Top of Data for this exercise

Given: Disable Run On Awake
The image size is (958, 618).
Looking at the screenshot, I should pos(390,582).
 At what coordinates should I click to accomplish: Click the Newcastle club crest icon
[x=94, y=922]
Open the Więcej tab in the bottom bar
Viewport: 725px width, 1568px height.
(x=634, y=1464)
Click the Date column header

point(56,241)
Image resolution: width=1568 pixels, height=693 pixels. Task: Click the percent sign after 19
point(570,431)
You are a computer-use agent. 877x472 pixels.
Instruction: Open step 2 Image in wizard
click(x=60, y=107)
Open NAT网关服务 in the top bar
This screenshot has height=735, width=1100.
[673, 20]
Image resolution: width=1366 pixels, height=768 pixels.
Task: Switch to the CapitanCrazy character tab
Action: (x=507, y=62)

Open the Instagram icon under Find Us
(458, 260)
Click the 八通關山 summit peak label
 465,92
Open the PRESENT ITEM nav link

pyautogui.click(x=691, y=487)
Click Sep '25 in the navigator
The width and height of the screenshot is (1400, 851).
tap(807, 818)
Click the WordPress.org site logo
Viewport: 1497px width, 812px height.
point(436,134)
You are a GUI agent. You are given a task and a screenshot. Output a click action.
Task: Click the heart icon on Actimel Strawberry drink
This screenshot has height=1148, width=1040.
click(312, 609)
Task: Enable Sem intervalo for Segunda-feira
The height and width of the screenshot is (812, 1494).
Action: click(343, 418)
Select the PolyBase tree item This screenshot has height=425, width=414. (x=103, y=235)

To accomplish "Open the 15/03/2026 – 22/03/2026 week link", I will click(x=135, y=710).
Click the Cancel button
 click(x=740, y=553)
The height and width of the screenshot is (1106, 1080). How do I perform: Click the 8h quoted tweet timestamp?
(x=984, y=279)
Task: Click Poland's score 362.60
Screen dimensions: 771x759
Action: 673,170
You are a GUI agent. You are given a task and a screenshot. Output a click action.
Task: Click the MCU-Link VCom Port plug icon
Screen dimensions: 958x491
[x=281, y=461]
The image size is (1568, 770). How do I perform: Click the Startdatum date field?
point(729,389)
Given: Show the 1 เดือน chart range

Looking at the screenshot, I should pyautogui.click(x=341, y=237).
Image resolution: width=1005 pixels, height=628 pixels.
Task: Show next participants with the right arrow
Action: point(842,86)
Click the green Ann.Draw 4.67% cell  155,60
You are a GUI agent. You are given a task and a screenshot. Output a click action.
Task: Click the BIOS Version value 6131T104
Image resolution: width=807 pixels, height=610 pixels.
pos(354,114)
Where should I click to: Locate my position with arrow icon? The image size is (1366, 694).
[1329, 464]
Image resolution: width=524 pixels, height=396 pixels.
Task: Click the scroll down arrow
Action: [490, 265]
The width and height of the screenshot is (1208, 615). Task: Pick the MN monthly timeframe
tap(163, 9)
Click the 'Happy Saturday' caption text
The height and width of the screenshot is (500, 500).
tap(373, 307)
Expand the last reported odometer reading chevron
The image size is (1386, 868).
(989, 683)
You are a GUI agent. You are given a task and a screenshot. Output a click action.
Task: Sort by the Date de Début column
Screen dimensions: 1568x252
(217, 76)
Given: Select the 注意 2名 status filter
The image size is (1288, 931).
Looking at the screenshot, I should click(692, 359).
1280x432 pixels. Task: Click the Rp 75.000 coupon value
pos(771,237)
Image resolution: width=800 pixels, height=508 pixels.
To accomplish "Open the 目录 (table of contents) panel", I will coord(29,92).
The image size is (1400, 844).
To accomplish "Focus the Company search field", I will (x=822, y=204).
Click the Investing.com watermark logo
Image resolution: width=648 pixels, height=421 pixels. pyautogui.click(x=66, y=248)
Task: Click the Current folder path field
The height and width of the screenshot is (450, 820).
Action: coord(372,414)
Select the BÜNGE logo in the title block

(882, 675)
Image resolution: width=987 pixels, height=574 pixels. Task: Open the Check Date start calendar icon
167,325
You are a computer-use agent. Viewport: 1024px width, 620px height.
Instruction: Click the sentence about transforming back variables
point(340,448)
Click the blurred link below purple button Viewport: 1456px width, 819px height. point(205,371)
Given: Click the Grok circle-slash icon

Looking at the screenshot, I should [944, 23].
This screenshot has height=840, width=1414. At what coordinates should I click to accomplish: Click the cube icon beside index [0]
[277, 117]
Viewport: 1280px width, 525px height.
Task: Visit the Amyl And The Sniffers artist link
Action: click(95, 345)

Bottom of Data for this exercise

Aim of the task » Identify the lines in the entries above that contain "will", then copy them out.

Response to this task »
To accomplish "Open the 15/03/2026 – 22/03/2026 week link", I will click(x=135, y=710).
To accomplish "Open the 目录 (table of contents) panel", I will coord(29,92).
To accomplish "Focus the Company search field", I will (x=822, y=204).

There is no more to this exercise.